Jeffrey S. Tenenbaum, Partner, Venable LLP: The IRS has really been zeroing in on what they believe is excessive compensation. Not just salary, but all sorts of benefits—deferred compensation, other perks, et cetera—trying to make sure that what's being paid, particularly to chief executive officers, does not rise to a level of being excessive. It's an area that they've really focused on in IRS audits. Many if not most associations and other nonprofits utilize compensation studies, for instance, to help their boards, executive committees, and compensation committees set compensation for CEOs. Those compensation studies are being challenged by the IRS regularly in audits.

Cindy Lewin, Executive Vice President, General Counsel, AARP: In terms of benefits, rather than having this battle about whether they're taxable or not taxable, I think there's a trend to just increase the salary and not have all these separate perks—a car, spousal travel, special expense accounts—because they all have to be disclosed on the [IRS Form] 990 now and may be red flags for audit. There's also so much public relations risk, especially for (c)(3)s and (c)(4)s, that it's probably better just to make the salary a little higher as long as it's still in a reasonable range.

The 990 has gone through a maturation process in terms of disclosures.
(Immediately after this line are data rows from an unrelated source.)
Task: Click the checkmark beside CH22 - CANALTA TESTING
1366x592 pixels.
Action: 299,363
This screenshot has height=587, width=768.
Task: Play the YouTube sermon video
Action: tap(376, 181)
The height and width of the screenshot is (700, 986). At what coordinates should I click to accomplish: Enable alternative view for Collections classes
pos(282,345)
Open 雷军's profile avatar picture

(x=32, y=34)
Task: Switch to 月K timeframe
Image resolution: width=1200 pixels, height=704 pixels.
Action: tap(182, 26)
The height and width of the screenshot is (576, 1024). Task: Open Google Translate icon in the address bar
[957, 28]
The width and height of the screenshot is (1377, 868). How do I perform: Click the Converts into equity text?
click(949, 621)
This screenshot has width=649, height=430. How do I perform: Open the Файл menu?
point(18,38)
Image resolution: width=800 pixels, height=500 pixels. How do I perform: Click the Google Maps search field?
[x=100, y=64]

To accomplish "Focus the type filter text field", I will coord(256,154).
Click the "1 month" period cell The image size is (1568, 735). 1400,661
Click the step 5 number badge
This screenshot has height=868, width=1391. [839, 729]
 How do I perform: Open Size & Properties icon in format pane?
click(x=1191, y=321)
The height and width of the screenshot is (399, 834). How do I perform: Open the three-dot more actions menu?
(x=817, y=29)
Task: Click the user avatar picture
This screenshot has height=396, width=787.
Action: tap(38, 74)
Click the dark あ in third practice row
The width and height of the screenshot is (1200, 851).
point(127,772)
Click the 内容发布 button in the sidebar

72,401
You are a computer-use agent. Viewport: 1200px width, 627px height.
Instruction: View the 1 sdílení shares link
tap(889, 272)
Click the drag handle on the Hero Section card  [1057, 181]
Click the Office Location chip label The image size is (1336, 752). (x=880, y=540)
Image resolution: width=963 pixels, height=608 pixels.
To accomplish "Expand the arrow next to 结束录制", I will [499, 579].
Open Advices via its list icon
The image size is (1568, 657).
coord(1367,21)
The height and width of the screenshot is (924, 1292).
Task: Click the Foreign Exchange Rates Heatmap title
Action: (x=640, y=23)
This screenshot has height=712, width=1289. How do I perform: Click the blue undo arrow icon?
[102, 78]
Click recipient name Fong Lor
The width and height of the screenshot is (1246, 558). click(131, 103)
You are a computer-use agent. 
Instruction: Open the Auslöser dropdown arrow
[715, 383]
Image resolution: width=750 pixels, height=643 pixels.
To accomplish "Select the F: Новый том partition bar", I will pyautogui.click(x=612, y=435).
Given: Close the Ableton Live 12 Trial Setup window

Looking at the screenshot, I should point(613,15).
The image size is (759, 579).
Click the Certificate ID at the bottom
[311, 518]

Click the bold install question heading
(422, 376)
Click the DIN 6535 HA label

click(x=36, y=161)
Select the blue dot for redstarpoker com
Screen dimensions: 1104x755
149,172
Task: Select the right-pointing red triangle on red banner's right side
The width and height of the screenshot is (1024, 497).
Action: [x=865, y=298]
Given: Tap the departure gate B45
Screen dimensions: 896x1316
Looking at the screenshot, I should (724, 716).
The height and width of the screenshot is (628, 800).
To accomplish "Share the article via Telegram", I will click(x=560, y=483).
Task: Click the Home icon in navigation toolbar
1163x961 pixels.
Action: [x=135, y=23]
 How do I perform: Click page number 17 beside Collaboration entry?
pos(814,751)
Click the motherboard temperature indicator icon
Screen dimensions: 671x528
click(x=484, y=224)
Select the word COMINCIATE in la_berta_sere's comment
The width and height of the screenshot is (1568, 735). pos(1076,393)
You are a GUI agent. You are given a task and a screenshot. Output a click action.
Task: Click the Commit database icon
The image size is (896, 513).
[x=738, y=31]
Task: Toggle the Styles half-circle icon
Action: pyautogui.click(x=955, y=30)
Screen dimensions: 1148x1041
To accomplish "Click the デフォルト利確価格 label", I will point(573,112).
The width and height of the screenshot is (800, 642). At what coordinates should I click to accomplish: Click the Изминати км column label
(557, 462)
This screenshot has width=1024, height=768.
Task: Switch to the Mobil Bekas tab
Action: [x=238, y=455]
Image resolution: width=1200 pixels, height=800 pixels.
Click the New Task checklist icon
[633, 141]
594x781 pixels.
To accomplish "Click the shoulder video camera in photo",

What concerns and issues have you seen there?

Mallory Duncan, Senior Vice President, General Counsel, National Retail Federation: One of the areas it caused us to focus on was conflicts-of-interest policy support. The board always understood what their responsibilities are, but in terms of formalizing it for the purpose of the 990, that was a good step.

Jerald A. Jacobs, Partner, Pillsbury Winthrop Shaw Pittman LLP: Most organizations have now been through two cycles with the new version. The next wave is considering and using the Form 990 as a marketing tool for the organization in your legislative and advocacy or regulatory goals, in selling memberships or sponsorships or exhibit booths or the public on what your organization does. It's a wonderful opportunity to tell your story in the Form 990. Within a relatively short time I'm going to be able to sit across a lunch table from you with my PDA, and if you're an association executive I'm going to know if you have an employer-paid cellphone. That's how detailed the information is going to be, and that's how easy it's going to be to access.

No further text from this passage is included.